Results on my computer:

Elapsed time for localtime conversion:  0s 382884200ns (382884200ns)
Elapsed time for time zone conversion:  47s 964314100ns (47964314100ns)

Expected behavior The search for time zones and conversions between sys_time and local_time should be (ideally) as fast or minimally slower than std::localtime and std::mktime.

Workarounds

  1. We wrote wrappers around std::chrono::current_zone() and std::chrono::default_zone(), because for our use case it was enough to query them once at startup and reuse them. (For our use case we don't have to consider the user changing the time zone in Windows during our software's runtime.)

  2. Call the following functions as infrequently as possible, only when absolutely necesssary:

    • default constructing std::chrono::zoned_time (calls std::chrono::default_zone() each time)
    • constructing std::chrono::zoned_time using a string_view for the time zone name
    • constructing std::chrono::zoned_time using an std::chrono::local_time
    • std::chrono::zoned_time::get_local_time()
    • std::chrono::locate_zone()
    • std::chrono::time_zone::get_info()
    • std::chrono::time_zone::to_local()
    • std::chrono::time_zone::to_sys()
  3. Workaround for std::chrono::zoned_time::get_local_time(): we were able to speed things up by using std::localtime and std::mktime instead of std::chrono::time_zone whenever the local time zone is enough, so no other time zones are needed. This is something required for old versions of Windows (Windows 10 < 1903/19H1 and Windows Server < 2022), but can also be used on newer versions of Windows to speed things up. The disadvantage of this solution is that we can't use dates before 1970, so we have to choose between that and performance.

  4. The last possible workaround would be to either cache the local_time or the sys_info separately for each timestamp.
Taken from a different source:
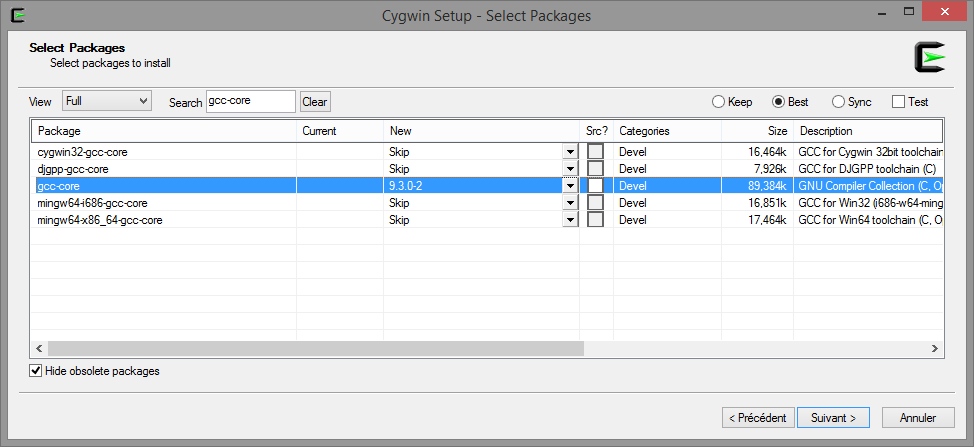Screen dimensions: 974x447
Task: Click the Suivant button to continue
Action: pyautogui.click(x=833, y=418)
However, when working with lots of data, this means using additional memory (which might not always be desired), and nevertheless the local_times/sys_info still have to be queried at least once, which means that the performance issues still appear, just not as often.

Currently, std::chrono::zoned_time::get_local_time() seems to be the issue that affects us the most, although the same issue appears in all the cases listed above.

STL version

Microsoft Visual Studio Enterprise 2022 (64-bit) - Current
Version 17.2.5
reder2000 commented 2 years ago

Another issue is the creation of vector of zoned_time. The following is very expensive since it performs a search for each ("default") element:

    template <>
    struct zoned_traits<const time_zone*> {
        _NODISCARD static const time_zone* default_zone() {
          return _CHRONO get_tzdb().locate_zone("UTC");
        }

Something like

    template <>
    struct zoned_traits<const time_zone*> {
        _NODISCARD static const time_zone* default_zone() {
            static auto utc_zone = _CHRONO get_tzdb().locate_zone("UTC");
            return utc_zone;
        }

improves drastically the creation of vectors (like x15 on debug, x3 on release).

doomlaur commented 2 years ago

Thanks @reder2000, good point 👍 I also corrected my first post, because default-constructing zoned_time actually calls default_zone instead of current_zone.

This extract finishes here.